This study sought to develop a self-administered questionnaire in French to assess the burden of NF1 (BoN), then translate and linguistically and cross-culturally validate it into American English, standardized methodology applied, as outlined in the report.

Results

Based on several discussions with NF1 patients, a 17-item conceptual questionnaire was first produced. Of the 91 NF1 adult patients who responded to the conceptual questionnaire, 65 (64.6% females) were accessible. Subsequent confirmatory analyses generated a 15-item questionnaire grouped into four domains, demonstrating internal consistency (Cronbach’s alpha: 091), discriminant validity, and high reliability. The BoN was likewise shown to significantly correlate with other validated questionnaires, such as Dermatology Life Quality Index, Perceived Stress Scale, and SF12 mental score, indicating good external validity.

Conclusions

BoN is a specific tool for assessing the burden that NF1 generates on many practical aspects of the patient daily activities, beyond the notion of quality of life”. Given the increasing relevance that regulatory authorities attribute to patient-reported outcomes, the BoN questionnaire provides such supplementary information while accounting for the burden of NF1 patients in the broadest sense.

Neurofibromatosis Type 1 (NF1) is the most common autosomal dominant neurocutaneous disease, caused by mutations in the NF1 tumor suppressor gene, located in a region on chromosome 17ql1.2 [1]. This gene encodes a common protein, namely neurofibromin, which is an essential negative regulator of Ras cellular proliferation pathways [2, 3]. Disease prevalence is estimated at 1:2000–1:3500 individuals worldwide, yet with wide phenotypical variability [4,5,6]. The germline NF1 mutation rate proves ten-fold higher than that observed in other inherited disease genes [7].

Establishing the correct NF1 diagnosis may prove challenging [8]. NF1 patients are at increased risk of developing various tumors, and their life-expectancy is decreased by 10 years as compared to the general population [9]. With skin lesions as the most noticeable disease manifestation, NF1 may affect many organs, and psychiatric and psychological disorders are likewise common [10, 11]. Around 20% of patients display dysthymia and 7% depressed mood, with a heightened risk of suicide [12]. Anxiety and personality disorders are similarly observed, and cognitive disorders may last into adulthood, thereby impacting smooth integration into work [13]. Quality of life (QoL) was shown impaired in NF1 patients, especially in severe disease cases [14].
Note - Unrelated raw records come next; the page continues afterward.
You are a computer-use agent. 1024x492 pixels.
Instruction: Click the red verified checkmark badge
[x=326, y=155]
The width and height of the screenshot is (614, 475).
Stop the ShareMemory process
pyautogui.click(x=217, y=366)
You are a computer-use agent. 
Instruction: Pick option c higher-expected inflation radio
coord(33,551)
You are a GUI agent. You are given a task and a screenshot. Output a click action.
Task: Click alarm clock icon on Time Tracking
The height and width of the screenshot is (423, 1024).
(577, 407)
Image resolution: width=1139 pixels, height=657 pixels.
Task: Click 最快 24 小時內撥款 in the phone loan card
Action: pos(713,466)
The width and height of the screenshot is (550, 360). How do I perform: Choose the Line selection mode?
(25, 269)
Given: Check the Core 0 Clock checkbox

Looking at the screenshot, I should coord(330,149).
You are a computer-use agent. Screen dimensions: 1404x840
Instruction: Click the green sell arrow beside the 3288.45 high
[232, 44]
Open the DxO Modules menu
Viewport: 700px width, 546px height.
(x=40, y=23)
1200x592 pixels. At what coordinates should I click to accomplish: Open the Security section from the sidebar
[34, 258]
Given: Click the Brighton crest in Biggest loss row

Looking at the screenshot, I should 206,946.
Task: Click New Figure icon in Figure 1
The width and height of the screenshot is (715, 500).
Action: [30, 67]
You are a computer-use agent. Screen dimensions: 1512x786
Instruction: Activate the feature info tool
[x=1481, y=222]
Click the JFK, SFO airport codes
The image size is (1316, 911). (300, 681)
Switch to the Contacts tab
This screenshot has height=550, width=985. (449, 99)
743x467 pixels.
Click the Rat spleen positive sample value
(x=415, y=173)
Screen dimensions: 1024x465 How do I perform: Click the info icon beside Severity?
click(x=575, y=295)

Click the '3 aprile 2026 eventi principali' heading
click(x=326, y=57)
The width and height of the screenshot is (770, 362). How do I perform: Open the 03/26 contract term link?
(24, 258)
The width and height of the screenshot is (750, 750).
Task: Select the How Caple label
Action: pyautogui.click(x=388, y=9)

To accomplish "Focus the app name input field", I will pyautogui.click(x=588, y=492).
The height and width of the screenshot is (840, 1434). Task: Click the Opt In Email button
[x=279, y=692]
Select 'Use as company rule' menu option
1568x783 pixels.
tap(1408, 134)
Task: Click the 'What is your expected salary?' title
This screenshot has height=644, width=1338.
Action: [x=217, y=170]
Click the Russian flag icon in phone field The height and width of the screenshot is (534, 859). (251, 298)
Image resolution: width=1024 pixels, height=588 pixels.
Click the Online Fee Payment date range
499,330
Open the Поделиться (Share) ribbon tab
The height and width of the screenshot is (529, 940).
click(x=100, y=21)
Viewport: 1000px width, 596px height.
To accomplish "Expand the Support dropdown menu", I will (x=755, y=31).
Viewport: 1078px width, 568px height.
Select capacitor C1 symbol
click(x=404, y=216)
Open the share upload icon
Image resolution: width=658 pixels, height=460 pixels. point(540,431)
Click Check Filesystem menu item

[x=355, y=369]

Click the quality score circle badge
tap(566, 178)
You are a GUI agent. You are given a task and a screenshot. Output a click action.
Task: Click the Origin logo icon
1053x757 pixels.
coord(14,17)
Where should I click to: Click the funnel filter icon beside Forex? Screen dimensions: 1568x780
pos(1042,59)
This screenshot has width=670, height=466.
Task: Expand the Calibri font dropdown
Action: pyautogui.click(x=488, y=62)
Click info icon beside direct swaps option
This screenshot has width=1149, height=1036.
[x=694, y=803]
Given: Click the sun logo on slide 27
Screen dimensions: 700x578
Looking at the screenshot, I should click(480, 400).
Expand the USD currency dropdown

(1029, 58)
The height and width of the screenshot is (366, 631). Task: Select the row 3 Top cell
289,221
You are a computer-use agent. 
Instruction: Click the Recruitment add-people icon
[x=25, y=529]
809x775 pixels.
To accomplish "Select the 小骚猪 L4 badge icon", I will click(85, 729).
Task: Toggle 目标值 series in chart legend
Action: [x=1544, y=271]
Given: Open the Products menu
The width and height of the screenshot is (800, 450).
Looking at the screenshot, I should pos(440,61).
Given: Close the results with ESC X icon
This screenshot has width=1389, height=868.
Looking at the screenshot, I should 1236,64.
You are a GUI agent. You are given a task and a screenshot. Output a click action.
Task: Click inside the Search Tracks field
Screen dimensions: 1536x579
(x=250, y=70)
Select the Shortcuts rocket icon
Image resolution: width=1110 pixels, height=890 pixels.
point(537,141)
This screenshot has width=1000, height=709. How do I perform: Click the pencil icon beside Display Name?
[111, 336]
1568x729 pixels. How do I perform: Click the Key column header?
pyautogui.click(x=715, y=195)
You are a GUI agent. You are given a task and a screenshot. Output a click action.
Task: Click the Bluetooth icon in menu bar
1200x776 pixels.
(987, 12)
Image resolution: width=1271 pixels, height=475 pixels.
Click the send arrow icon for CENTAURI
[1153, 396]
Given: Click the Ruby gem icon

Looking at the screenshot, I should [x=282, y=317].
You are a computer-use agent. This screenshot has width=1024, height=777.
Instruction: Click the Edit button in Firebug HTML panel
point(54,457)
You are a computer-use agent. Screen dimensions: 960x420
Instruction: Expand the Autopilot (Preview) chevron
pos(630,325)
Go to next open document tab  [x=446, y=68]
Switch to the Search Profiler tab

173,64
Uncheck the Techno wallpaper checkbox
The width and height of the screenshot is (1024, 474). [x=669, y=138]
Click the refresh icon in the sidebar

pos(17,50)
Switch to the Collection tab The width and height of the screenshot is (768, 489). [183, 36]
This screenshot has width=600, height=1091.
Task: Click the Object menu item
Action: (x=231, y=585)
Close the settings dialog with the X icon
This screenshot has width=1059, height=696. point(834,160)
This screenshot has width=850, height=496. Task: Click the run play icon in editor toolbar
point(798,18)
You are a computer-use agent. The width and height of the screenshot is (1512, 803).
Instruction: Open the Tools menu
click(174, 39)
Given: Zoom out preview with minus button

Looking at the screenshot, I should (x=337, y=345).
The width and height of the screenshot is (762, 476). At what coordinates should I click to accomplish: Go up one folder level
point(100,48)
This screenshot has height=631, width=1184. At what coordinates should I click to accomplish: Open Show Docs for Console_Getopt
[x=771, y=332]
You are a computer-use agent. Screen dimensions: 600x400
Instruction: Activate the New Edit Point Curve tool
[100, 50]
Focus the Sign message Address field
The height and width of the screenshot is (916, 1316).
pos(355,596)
The concept of “burden” has taken a central role in evaluating care [15], and specifically in case of skin diseases [16]. In 2010, the World Health Organization first introduced the concept of “Global Disease Burden”, particularly useful for quantifying population health and determining action priorities [17]. The focus has meanwhile been switched to “individual disease burden”, a concept designed to assess disease “disability” in the broadest sense, including psychological, social, economic, and physical features. Such individual disease burden was already investigated in skin diseases like psoriasis [18], infantile hemangioma [19], hereditary ichthyosis [20], atopic dermatitis [21], and vitiligo [22].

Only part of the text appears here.